What's more, implementing TRIPS is expensive. It would be hard to find a bigger booster of Intellectual Property rights than the members of the Computer and Communication Industry Association. But they understand why TRIPS makes no sense for the poorest countries.

Their spokesman Nick Ashton-Hart wrote: "If you are a policymaker in an LDC, are you likely to believe creating IP systems is the best way to spend your governments' funds, or is concentrating on the basics your people need a better approach?"

Rich countries lined up to say no

Last fall, the LDCs requested that the "transition period" last until the moment a country graduates from LDC status. Virtually all the world agrees. After all, trade rules grant the Least Developed Countries special status because they are vulnerable.

Sadly, the richest countries have lined up to say no. Instead, they want to make a deal that makes LDCs pay for any postponement.

The European Union and the United States have offered a five-year extension. In return the LDCs would be obliged not to reduce their current level of patent protection or their commitment to full implementation of the TRIPS agreement at the end of the five-year period.

That only sounds reasonable if you know nothing about the reality of such desperately poor countries.

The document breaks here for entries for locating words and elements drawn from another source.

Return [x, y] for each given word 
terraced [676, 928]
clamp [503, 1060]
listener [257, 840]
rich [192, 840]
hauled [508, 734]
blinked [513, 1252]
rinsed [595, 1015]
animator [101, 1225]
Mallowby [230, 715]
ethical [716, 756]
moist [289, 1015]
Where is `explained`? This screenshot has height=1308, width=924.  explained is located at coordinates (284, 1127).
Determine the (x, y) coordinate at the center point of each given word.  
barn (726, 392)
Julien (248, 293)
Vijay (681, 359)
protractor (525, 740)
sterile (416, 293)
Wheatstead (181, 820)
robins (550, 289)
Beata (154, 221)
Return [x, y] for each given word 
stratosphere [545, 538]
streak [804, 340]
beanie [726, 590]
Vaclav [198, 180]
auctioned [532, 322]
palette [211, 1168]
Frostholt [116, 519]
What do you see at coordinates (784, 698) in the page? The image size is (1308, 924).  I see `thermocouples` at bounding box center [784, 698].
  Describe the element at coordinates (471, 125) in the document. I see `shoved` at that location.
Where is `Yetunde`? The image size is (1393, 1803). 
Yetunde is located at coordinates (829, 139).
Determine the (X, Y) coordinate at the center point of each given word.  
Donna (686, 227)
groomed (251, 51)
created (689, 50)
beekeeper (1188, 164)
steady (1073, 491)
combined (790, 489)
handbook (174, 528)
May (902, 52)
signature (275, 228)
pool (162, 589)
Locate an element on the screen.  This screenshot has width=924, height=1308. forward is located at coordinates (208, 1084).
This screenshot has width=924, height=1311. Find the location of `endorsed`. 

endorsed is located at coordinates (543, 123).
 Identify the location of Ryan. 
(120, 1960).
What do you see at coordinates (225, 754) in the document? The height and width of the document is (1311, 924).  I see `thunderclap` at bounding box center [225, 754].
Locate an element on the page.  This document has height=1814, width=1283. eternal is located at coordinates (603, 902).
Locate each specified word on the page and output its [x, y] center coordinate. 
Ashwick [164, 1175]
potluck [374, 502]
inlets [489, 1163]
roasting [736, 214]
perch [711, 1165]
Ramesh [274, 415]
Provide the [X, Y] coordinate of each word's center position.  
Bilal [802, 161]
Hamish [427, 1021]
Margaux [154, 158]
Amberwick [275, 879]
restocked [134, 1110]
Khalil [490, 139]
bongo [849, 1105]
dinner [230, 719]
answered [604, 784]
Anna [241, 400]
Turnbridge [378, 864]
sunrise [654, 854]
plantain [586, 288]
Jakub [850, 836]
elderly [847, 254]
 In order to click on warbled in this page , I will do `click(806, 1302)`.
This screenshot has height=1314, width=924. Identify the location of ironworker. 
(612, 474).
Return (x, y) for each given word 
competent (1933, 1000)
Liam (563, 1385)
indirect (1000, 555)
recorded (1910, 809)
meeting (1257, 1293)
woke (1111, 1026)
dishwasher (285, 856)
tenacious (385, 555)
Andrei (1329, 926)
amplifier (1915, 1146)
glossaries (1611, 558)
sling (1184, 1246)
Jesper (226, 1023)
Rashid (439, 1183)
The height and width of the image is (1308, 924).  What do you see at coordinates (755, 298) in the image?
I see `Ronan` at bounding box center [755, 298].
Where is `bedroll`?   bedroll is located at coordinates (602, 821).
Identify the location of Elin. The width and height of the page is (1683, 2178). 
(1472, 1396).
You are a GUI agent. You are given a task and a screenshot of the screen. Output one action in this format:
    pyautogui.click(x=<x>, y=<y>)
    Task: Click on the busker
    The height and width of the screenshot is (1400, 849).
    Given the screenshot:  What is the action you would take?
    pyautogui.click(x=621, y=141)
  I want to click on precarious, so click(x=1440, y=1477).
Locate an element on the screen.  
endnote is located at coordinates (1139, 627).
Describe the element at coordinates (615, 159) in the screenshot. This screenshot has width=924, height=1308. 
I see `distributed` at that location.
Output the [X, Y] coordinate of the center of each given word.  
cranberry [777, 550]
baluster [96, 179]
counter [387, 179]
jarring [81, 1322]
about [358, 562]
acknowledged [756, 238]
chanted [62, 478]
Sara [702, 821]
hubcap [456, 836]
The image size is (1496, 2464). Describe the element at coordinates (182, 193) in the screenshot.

Why on earth are the richest countries concerned about the ones that together subsist on less than one per cent of the world's wealth?

Canada is said to be seeking to "bridge the gap" between the hard-line US/EU stance and the Least Developed Countries proposal, which by the way enjoys the support of virtually everyone else. Kudos to our negotiators in Geneva, but surely the only fair resolution is to support the permanent waiver the LDCs have asked for.

Heavy arm-twisting is occurring as you read this, but the LDCs are standing firm. The issue will be decided at the TRIPS Council meeting in June.